The strong liquid seems to settle on my tongue, stinging and burning and warm as it slides down my throat. The feeling seems to electrify in my mouth and I cough against the blazing pleasure in my chest. It takes me only a moment before I realize I'm in another memory, this only somewhat more pleasant than the last. 

I force my eyes open, already aware of what I will see. I'm on a putrid yellow couch, the rough fabric scratching against my bare arm. Next to me is a girl, I don't remember her name. Anna, maybe? An open bottle of Dubra is balanced between us. The memory seems so clear in my mind, even if I was shitfaced when the event originally took place. 

The girl leans over to me, her words slurred and her face slack of emotion, an effect of the alcohol, though she tries her best to put on a sexy front. Her hand rests on my thigh and she shoves her tongue in my ear. "How about we go upstairs?" She asks seductively. I find myself nodding and swallow hard.

This was a party. It was a few years ago, I was fifteen. It was shortly after my father had died. My mother became depressed and I became socially deprived. So I started going out, to parties mostly. I told myself at the time that I just wanted friends, I wanted someone to be there when my mother and father weren't, but I know now I was lying to myself. I didn't want friends. I wanted alcohol. I spent an entire year drowning in the liquor, covering up every real emotion I was feeling. I wanted to forget everything my father put me through. I wanted to forget that my mother was becoming nothing. She was fading fast into the scenery. She barely talked to me by this point and I turned to the alcohol to cover it all up. 

Of course, this wasn't just any party. This was my last party. 

The girl takes my hand in hers and unsteadily leads me toward the staircase. My vision isn't as blurry this time around as we pass laughing groups and grinding couples. I want to tell my feet to stop. This isn't exactly a memory I want to live through again. Why can't I relive the good memories? But thinking that now, I realize there aren't many good memories at all. 

When we reach the top of the stairs, me having to steady the girl a few times, she pulls me down the hallway. We pass three closed doors, probably all already occupied, before reaching an open one. She pushes me inside and closes the door behind her, making the room dark. It takes only a second for my eyes to adjust enough to make out the shadowed form of the bed, my back meeting the mattress only a moment later. The girl smiles and her mouth finds mine in a sloppy kiss. The alcohol taints the action, making it feel awkward and fake, but good all the same. Her hands clumsily pull at my jacket, trying to get it off in a hurry, but failing due to the intoxicated haze surrounding us both.

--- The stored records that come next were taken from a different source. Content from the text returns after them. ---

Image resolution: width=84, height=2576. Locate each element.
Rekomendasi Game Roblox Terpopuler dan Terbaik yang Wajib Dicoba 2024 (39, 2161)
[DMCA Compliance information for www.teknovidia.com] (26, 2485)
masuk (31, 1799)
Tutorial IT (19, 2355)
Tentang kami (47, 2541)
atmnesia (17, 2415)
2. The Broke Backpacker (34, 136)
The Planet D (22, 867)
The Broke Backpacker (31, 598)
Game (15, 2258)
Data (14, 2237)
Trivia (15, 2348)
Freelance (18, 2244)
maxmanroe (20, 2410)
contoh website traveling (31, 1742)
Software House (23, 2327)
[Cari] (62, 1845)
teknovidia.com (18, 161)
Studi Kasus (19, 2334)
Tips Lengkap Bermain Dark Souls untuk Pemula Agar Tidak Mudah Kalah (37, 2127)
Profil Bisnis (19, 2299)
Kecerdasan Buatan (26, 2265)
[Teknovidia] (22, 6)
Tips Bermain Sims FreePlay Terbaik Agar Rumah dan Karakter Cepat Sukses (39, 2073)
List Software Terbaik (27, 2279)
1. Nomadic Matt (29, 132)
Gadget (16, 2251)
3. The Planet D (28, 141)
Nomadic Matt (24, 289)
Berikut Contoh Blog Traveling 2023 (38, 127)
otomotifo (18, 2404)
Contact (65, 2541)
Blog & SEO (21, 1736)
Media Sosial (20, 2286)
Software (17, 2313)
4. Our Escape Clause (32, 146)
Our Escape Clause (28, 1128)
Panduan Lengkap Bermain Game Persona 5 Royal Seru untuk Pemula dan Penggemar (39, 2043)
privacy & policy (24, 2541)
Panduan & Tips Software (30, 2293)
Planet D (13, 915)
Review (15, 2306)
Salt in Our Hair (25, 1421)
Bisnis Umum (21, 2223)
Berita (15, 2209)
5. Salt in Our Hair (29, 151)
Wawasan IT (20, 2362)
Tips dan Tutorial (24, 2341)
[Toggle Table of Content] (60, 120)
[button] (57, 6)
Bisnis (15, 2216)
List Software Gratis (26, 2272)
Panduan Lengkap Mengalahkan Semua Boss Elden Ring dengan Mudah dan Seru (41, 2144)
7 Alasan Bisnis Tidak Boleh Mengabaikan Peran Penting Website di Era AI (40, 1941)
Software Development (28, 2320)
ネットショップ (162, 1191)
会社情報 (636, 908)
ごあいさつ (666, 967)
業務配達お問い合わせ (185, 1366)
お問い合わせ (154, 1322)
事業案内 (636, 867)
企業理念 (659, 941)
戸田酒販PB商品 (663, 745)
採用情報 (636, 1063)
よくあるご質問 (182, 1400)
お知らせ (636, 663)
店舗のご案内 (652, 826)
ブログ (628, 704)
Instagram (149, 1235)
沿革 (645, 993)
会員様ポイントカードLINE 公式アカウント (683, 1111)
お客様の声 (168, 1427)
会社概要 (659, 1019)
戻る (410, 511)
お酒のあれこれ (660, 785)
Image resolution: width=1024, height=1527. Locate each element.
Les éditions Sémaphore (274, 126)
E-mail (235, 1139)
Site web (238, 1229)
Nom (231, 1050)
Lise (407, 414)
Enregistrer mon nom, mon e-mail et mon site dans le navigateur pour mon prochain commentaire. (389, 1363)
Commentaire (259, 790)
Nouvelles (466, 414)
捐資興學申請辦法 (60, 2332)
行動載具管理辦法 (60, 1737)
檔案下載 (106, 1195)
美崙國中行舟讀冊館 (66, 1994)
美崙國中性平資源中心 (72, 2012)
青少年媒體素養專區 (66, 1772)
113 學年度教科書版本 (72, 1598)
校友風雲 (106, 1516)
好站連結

I remember my thoughts clearly as they raced through my mind. Being only fifteen, I was a virgin. This was the closest I'd ever been to sex and I was sure that we were going to go all the way. That was, until the door swung open.

"Anna?" The angry voice shocks me, though I knew this time that it was coming. The girl jumps off me, her shirt now hanging loosely from her small frame, her lipstick smeared, the surprise sobering her up a little bit. 

At the door stood Todd Stryker. Anna's boyfriend, though I didn't know that at the time. He pulls the girl toward the door before turning his furious gaze on me. I feel more alert to his voice, the venomous words seeming even more enraged and alive inside this memory. That doesn't stop me from making one of the biggest mistakes of my life. Unlike the recollection of the night with my father, I didn't want to run from this memory. I knew exactly what would happen and what this one night would change, but I wanted to relive this one moment again and again.